Едва ли можно рассчитывать в этом отношении на частную инициативу и на частные средства для спасения, может быть, обреченных на гибель героев…»
Петр Петрович тяжело вздохнул.
— Географическое общество берет на себя инициативу по розыску исчезнувших экспедиций. Поедем со мною к министру. Промедление в таких делах опасно.

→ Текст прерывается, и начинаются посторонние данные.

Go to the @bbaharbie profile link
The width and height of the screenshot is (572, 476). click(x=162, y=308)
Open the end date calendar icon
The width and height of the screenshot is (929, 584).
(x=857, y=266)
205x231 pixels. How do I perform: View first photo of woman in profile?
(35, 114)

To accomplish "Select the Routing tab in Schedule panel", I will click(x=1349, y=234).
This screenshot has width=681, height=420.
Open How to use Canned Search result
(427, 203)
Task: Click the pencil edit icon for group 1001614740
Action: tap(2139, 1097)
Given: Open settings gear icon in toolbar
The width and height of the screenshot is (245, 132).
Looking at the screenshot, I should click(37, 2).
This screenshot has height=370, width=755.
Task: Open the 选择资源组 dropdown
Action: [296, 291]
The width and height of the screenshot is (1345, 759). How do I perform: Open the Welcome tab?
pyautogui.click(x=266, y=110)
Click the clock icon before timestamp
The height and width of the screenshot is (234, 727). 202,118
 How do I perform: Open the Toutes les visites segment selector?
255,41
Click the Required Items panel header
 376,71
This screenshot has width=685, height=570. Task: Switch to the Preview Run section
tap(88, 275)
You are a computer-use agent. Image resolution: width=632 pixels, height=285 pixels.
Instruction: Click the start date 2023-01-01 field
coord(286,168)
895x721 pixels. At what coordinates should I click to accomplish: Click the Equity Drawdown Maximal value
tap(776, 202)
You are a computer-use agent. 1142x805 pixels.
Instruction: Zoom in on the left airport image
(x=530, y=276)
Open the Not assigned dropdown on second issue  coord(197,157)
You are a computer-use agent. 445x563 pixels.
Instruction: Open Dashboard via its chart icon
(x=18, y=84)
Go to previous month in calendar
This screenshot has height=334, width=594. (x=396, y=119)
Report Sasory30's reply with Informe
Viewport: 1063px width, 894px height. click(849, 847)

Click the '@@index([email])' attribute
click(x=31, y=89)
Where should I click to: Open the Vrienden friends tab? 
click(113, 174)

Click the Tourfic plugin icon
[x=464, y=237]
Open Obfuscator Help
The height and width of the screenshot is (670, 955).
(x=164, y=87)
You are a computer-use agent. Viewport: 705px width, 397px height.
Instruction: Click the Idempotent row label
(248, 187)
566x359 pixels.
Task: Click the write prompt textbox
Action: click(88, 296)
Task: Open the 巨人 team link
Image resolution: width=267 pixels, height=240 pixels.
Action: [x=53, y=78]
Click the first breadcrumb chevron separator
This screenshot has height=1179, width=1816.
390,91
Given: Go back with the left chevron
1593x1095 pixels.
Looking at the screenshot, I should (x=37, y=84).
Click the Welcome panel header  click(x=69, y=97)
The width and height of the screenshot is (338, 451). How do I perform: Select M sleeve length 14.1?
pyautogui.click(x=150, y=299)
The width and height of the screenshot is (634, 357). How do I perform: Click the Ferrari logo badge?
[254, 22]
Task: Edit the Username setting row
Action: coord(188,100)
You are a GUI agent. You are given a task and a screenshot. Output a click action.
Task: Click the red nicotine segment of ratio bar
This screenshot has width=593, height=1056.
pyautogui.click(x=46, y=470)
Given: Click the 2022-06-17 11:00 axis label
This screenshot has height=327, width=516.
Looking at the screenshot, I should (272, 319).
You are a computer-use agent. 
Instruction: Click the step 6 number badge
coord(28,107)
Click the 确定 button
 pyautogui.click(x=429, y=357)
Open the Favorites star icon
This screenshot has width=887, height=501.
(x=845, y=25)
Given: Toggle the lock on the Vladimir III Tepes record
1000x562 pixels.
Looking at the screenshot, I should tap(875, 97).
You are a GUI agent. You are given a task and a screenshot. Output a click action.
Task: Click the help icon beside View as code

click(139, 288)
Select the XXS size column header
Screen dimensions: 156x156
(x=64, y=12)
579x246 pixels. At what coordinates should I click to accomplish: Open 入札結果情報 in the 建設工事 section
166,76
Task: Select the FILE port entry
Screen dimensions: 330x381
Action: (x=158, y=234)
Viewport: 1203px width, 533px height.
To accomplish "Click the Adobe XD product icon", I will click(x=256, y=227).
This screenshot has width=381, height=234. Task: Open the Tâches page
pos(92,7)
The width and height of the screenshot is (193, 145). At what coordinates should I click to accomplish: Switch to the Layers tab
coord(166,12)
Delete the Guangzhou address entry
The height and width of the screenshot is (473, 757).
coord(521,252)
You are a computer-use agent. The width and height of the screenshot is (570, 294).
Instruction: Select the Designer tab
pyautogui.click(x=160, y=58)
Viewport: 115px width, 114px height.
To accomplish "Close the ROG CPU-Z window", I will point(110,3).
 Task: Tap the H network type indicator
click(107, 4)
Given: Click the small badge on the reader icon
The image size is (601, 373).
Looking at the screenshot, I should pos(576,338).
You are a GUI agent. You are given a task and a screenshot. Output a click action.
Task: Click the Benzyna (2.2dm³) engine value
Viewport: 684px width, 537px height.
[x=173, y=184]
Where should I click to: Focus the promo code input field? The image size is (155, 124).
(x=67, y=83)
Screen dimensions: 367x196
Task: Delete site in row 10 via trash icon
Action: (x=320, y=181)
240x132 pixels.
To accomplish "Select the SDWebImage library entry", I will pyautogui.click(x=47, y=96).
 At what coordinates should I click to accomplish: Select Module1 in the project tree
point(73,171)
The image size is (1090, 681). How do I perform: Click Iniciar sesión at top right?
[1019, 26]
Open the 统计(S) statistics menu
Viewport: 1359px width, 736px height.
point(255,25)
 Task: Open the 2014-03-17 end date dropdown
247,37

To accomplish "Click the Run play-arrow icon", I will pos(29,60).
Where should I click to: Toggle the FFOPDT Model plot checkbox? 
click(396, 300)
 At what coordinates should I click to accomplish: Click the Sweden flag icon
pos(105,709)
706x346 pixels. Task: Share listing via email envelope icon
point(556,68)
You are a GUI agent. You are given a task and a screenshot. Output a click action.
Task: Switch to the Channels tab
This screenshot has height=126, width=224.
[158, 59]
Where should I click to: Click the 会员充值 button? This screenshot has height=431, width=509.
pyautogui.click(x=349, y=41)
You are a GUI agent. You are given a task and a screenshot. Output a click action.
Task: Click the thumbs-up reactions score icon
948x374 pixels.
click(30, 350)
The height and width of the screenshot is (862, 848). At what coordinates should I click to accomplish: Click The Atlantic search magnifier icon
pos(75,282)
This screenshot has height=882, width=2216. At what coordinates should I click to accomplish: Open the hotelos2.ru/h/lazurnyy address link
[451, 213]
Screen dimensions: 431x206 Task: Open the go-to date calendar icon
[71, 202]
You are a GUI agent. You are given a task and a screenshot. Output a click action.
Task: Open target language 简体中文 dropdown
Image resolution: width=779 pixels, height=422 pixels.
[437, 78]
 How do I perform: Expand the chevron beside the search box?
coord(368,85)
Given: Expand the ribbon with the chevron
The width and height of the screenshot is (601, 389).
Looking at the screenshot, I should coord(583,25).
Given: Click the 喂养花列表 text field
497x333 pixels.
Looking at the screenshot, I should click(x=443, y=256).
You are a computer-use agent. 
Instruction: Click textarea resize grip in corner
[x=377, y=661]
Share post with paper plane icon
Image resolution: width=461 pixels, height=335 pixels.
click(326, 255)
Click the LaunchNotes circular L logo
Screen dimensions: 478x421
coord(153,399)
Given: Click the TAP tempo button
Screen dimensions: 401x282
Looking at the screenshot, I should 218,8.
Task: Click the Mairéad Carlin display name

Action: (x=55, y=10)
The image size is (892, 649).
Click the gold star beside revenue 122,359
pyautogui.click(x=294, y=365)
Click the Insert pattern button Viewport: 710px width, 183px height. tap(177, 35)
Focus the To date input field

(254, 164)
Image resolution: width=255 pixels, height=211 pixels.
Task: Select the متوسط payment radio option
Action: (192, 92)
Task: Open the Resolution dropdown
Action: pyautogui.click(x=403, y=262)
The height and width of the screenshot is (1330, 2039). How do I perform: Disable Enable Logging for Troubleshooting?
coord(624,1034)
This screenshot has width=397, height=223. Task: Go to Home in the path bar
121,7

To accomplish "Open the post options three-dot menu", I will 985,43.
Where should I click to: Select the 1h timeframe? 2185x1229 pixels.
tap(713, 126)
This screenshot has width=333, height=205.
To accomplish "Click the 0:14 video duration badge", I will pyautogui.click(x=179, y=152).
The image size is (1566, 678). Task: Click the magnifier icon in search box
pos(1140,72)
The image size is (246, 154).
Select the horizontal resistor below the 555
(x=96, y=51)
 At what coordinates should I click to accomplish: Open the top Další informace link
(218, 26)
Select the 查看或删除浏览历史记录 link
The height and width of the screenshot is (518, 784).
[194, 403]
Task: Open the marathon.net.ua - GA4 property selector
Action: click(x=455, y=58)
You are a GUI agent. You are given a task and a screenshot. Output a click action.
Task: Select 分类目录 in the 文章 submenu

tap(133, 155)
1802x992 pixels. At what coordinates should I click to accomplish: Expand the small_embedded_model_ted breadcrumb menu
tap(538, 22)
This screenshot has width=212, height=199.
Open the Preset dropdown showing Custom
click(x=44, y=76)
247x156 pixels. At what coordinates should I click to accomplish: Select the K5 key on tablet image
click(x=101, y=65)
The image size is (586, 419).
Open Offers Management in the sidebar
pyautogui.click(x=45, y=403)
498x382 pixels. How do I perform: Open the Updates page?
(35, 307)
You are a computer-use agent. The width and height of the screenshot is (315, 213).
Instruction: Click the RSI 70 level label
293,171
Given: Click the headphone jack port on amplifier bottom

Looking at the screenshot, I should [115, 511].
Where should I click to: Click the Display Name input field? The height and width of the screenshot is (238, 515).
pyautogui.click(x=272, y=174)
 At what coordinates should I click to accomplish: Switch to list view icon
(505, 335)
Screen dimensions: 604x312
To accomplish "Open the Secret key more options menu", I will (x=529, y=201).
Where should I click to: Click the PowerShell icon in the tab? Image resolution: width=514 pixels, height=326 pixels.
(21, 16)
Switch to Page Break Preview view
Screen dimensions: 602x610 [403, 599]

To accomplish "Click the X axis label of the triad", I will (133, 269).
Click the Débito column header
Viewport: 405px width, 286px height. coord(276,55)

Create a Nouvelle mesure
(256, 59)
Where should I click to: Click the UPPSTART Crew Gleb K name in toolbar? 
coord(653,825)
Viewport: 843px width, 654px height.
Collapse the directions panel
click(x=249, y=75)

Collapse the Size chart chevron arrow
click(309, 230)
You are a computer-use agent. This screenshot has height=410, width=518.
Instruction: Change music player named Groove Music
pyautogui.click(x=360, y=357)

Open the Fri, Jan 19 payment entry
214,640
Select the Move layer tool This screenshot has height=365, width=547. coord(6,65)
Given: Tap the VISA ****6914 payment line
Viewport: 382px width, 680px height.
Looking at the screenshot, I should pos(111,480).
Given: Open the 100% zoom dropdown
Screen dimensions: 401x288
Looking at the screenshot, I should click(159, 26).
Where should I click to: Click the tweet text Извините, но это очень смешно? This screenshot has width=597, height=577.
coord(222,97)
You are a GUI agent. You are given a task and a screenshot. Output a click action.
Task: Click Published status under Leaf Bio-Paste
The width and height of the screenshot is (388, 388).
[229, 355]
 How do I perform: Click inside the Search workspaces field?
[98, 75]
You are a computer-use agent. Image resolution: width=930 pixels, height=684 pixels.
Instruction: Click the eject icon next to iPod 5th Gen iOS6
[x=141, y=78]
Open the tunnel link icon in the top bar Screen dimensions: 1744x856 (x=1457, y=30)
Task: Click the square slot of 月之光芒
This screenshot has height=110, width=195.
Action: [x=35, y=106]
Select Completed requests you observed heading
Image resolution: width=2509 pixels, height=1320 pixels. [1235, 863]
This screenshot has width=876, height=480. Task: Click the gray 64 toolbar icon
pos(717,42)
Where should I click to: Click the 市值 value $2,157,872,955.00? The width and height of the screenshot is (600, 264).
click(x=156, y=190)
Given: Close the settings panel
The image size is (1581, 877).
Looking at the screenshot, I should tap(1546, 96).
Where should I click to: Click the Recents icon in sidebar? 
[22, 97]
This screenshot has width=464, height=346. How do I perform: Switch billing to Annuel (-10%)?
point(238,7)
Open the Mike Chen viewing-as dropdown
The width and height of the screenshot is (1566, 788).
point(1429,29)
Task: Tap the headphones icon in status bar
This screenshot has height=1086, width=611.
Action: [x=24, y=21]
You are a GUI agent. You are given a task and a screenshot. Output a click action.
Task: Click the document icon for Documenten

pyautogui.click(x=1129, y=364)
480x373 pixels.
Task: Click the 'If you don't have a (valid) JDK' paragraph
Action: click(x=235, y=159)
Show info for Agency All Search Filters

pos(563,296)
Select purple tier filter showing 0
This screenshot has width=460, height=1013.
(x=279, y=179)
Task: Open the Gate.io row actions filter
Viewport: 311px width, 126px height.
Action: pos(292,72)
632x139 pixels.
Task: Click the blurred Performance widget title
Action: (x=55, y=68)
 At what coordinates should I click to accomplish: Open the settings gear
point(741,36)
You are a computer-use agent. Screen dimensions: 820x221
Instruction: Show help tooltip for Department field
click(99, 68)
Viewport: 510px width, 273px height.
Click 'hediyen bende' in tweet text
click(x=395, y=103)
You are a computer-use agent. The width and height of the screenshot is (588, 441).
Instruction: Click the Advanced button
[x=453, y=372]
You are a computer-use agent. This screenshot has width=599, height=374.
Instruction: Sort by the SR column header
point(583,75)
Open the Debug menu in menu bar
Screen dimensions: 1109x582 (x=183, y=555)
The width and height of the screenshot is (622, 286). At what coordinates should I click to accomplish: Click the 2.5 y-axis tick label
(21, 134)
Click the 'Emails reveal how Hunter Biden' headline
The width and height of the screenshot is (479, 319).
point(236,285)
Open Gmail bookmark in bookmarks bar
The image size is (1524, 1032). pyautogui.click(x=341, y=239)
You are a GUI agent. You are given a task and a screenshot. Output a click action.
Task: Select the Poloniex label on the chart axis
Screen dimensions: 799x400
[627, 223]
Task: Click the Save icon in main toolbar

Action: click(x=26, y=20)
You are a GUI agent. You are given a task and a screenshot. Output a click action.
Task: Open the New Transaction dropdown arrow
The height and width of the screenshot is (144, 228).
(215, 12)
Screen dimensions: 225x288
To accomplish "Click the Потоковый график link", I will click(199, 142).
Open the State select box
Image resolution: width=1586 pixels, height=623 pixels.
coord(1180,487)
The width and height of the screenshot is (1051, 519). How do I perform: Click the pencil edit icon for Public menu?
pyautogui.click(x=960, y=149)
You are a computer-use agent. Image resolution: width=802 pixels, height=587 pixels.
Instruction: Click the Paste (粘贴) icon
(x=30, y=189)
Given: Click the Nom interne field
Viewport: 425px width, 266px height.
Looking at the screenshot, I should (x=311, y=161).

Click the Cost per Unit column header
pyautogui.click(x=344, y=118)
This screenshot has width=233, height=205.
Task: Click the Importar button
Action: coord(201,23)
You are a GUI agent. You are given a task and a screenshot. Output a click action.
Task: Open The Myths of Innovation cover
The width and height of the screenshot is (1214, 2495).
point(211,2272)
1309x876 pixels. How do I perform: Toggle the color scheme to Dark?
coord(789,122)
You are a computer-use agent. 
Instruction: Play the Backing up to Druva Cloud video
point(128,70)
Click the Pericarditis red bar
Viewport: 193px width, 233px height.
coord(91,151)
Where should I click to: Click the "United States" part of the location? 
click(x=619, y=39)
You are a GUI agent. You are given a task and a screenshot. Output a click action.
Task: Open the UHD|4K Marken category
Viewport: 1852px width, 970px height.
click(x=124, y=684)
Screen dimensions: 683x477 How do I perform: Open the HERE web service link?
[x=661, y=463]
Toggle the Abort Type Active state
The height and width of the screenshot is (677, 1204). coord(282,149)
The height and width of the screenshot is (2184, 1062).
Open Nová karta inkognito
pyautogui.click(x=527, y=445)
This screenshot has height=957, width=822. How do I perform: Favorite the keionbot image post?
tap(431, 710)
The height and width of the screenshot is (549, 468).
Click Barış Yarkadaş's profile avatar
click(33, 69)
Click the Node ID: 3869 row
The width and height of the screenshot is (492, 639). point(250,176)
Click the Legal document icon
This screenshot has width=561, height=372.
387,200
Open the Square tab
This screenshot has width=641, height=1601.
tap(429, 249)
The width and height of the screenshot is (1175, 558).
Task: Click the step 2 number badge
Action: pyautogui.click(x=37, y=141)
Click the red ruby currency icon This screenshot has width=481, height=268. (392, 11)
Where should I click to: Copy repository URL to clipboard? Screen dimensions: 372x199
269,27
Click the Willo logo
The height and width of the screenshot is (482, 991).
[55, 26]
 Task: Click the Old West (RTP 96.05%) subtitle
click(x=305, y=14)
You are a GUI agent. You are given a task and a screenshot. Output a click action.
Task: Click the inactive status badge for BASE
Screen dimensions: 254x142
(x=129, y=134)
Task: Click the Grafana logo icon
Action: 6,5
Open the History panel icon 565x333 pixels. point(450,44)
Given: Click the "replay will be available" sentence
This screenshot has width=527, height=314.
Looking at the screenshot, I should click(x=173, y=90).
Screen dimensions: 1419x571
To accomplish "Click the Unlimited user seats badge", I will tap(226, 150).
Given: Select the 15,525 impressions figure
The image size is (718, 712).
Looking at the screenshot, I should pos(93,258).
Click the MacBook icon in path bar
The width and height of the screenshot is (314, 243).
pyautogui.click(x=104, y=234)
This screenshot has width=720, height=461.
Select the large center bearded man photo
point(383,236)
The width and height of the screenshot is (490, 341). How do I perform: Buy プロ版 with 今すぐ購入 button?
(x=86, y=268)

Петру Петровичу не суждено узнать о судьбе экспедиций, которые он пытался спасти за полтора месяца до своей смерти.
Экспедиция Седова на «Святом Фоке» вернулась после двухлетнего плавания без своего начальника. Георгий Седов погиб на пути к Северному полюсу. Корабль Брусилова «Святая Анна» был раздавлен льдами. Бесследно исчез в Баренцевом море Русанов со своим «Геркулесом».
Медленно покидали силы и Петра Петровича. Но он еще держался, не показывая родным и друзьям бесконечной своей усталости.
Каждый вечер, надев барнаульский полушубок и валенки, он выходит на прогулку. Медленно бредет по берегам Невы, прислушиваясь к шуму великого города. Тихо, почти тепло. Падает мягкий февральский снежок. Неподвижны белые березы, клубится пар над речными прорубями. Его следы на снегу наливаются синим сочным светом, точь-в-точь как на ледниках Хан-Тенгри.